Knowledge has increased regarding the pathophysiology of DS, and more than 80% of patients harbor monoallelic loss-of-function mutations in the SCN1A gene. The SCN1A gene encodes the voltage-gated sodium channel 1.1, which is one of four voltage-gated sodium channels expressed in the brain; however, treatment of DS remains elusive. Anti-epileptic drugs typically used as first-line therapy are often ineffective or contraindicated for DS. Several recently approved drugs have successfully ameliorated some DS symptoms, but at the current time, no disease-modifying treatments have received regulatory approval. A treatment for this disorder remains a pressing unmet need.
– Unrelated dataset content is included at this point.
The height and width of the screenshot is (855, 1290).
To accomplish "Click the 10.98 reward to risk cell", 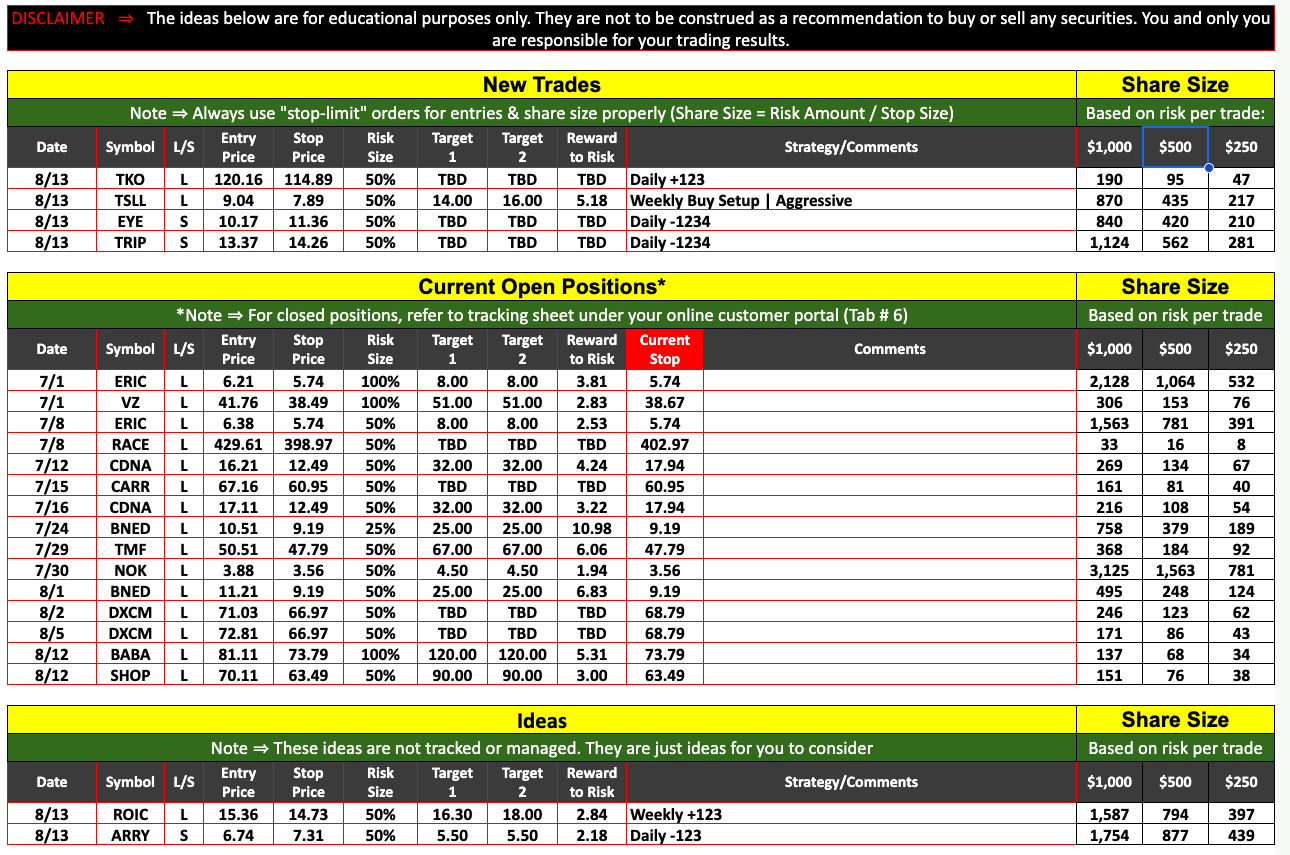I will coord(591,528).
This proof-of-concept study demonstrated that a therapeutic strategy that specifically targeted GABAergic neurons provided protection against several key symptoms of DS, without any observed toxicity or side effects. The therapy was delivered using adeno-associated virus (AAV) vectors, which are the standard carrier in gene therapy delivery for neurological disorders.
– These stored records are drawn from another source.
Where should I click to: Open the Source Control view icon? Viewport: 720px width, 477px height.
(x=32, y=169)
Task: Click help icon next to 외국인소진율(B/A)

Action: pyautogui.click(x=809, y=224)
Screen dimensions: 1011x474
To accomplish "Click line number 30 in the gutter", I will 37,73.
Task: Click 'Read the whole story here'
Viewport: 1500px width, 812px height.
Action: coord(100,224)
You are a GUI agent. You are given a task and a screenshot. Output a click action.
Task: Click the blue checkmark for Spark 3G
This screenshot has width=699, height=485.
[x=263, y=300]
This work is preliminary, but the results support further investigation of gene therapies targeting interneurons as a treatment for DS, explained study co-author Boaz Levi, PhD, of the Allen Institute for Brain Science.
“It is quite promising, and this work supports advancing it to be tested in a clinical setting,” he said. “The target population for this therapy would be all patients suffering from DS.”
Current treatments for DS only address symptoms. “Patients with DS are treated with a number of anti-epileptic therapies,” Dr. Levi said. “These have varying degrees of success, but rarely if ever completely suppress all the seizures, and don’t address the major comorbidities, including sleep disorder, cognitive dysfunction, and motor dysfunction.”
“There are no FDA-approved therapies that get to the underlying cause, which is the loss of SCN1A, but there are some promising drugs in the clinic that aim to increase the expression of SCN1A,” he continued. “Our approach is unique since it is supplementing a good copy of the gene, and only to the inhibitory cells.”
The Study
In this study, Dr. Levi and colleagues sought to restore SCN1A to telencephalic GABA-producing (GABAergic) interneurons using AAV vectors. As there was no interneuron-targeting approach suitable for AAV-based gene replacement therapy in DS, they developed a new targeting technology that utilized specialized enhancers to allow precise activation of the therapeutic SCN1A gene only in inhibitory neurons. As the SCN1A gene size exceeds the cargo capacity of AAV vectors, the researchers generated a split-intein fusion form of SCN1A and then used a dual-vector delivery approach to circumvent size limitations. They also used previously developed technology to produce an interneuron-specific gene replacement therapy for DS called DLX2.0-SCN1A. The dual DLX2.0-SCN1A AAV vectors were administered to wild-type mice, and conferred strong dose-dependent protection against postnatal mortality and seizures in Scn1afl/+;Meox2-Cre and Scn1a+/R613X DS mouse models. Neither single or dual DLX2.0-SCN1A AAV vectors resulted in increased mortality, weight loss, or gliosis.
“Patients with DS are treated with a number of anti-epileptic therapies. These have varying degrees of success, but rarely if ever completely suppress all the seizures.”
— Boaz Levi, PhD
“Our next steps are to further conduct preclinical studies to determine if this strategy is appropriate for use in the treatment of patients with DS,” Dr. Levi said.